If investors had known in January 2020 that a pandemic from China would spread through much of the world, early predictions of more than two million Americans dying from the virus, governments closing businesses down for weeks or months, schools closing for much of the year, and the federal government printing and borrowing enough money to create another 3.13 trillion dollars in debt, pessimism among investors would have been rampant. Probably many would have sold all of their stocks and invested in gold or put their money into certificates of deposit.
Fortunately for investors, most did not have a pessimistic view into the future.
Fastest Race Ever to New Stock Market Highs
Despite all of the events mentioned in the first paragraph of this article, stocks soared in 2020. After plunging into a bear market—which means a drop of at least 20%—a new bull market appeared. The new bull market quickly hit new highs in 126 trading days. According to the Wall Street Journal, the average time to claw back from such a sharp drop in stock prices is the equivalent of about six years.
For investors in the Thrift Savings Plan (TSP) that held on to their stock funds, the year proved to be profitable.

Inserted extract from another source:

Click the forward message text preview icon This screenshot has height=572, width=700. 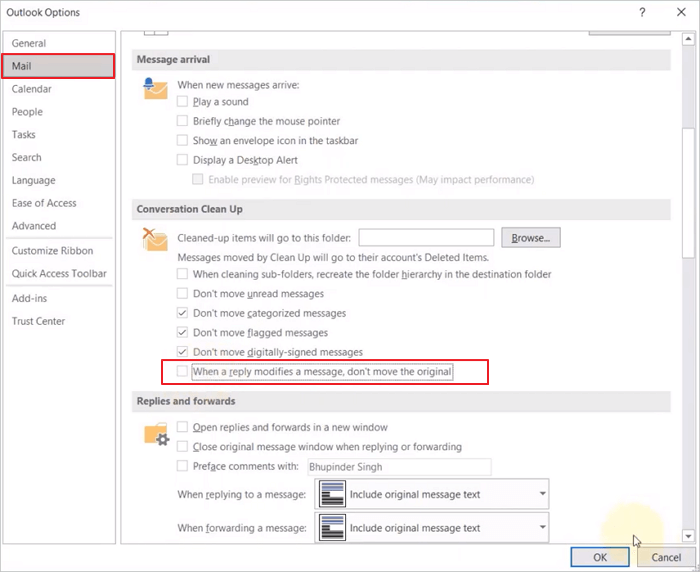coord(333,528)
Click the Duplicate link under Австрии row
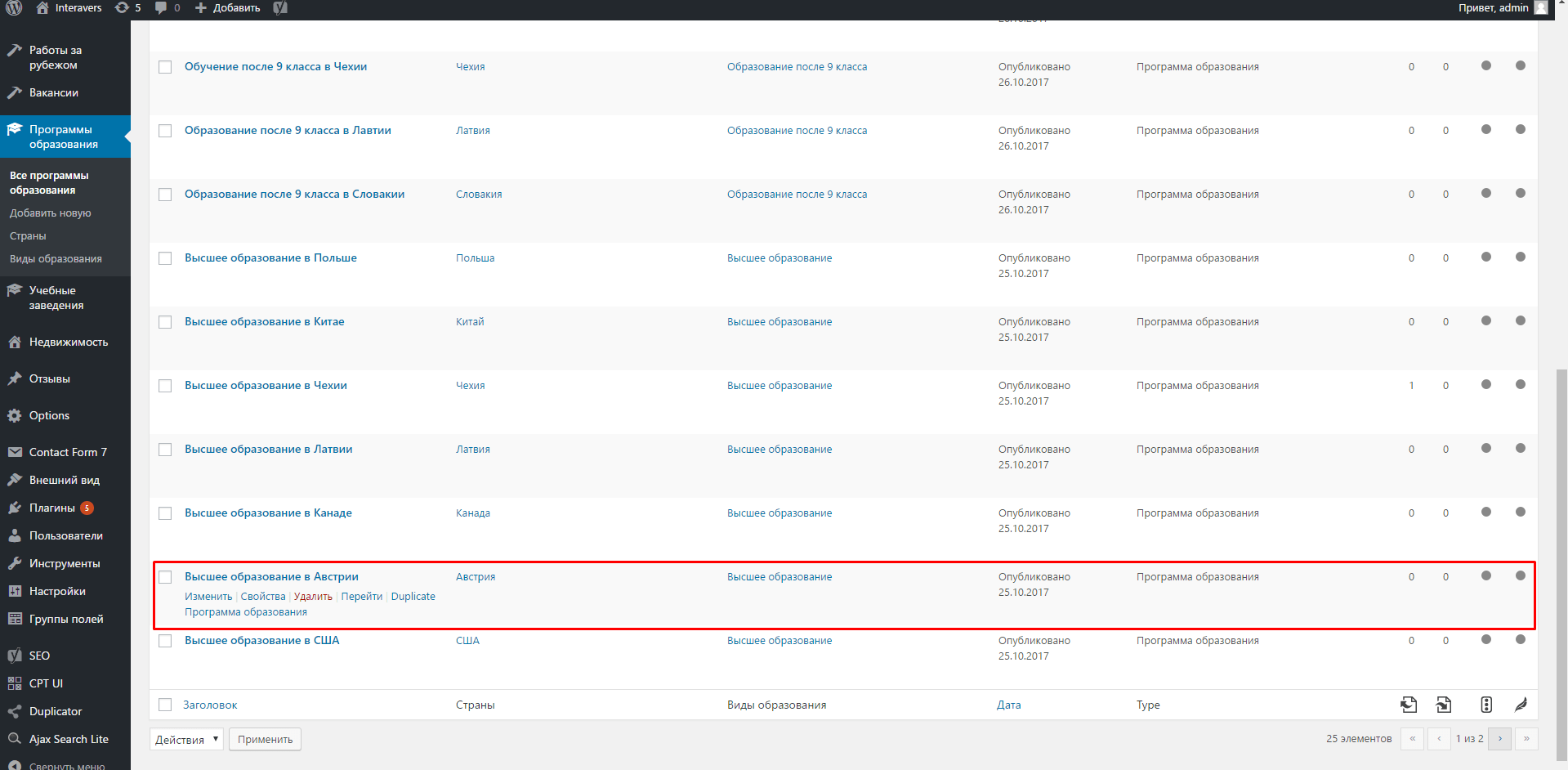 413,597
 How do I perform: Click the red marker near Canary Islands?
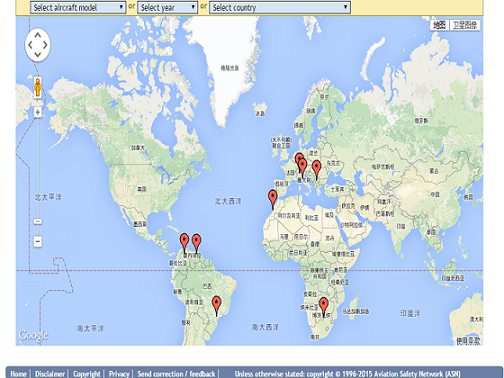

For 2020, the C Fund was up 18.31%, the S Fund was up 31.85% and the I Fund was up 8.17%. While these were not record-setting years, in a year with so many unpredictable and unfortunate events occurring, the returns are startling.
Results for All TSP Funds
|||G Fund||F Fund||C Fund||S Fund||I Fund|
|||L Income||L 2025||L 2030||L 2035||L 2040|
|||L 2045||L 2050||L 2055||L 2060||L 2065|
While many Americans have had a bad year in 2020, TSP investors have made out well as their current or future retirement income is likely to be higher as a result of the stock market returns this year.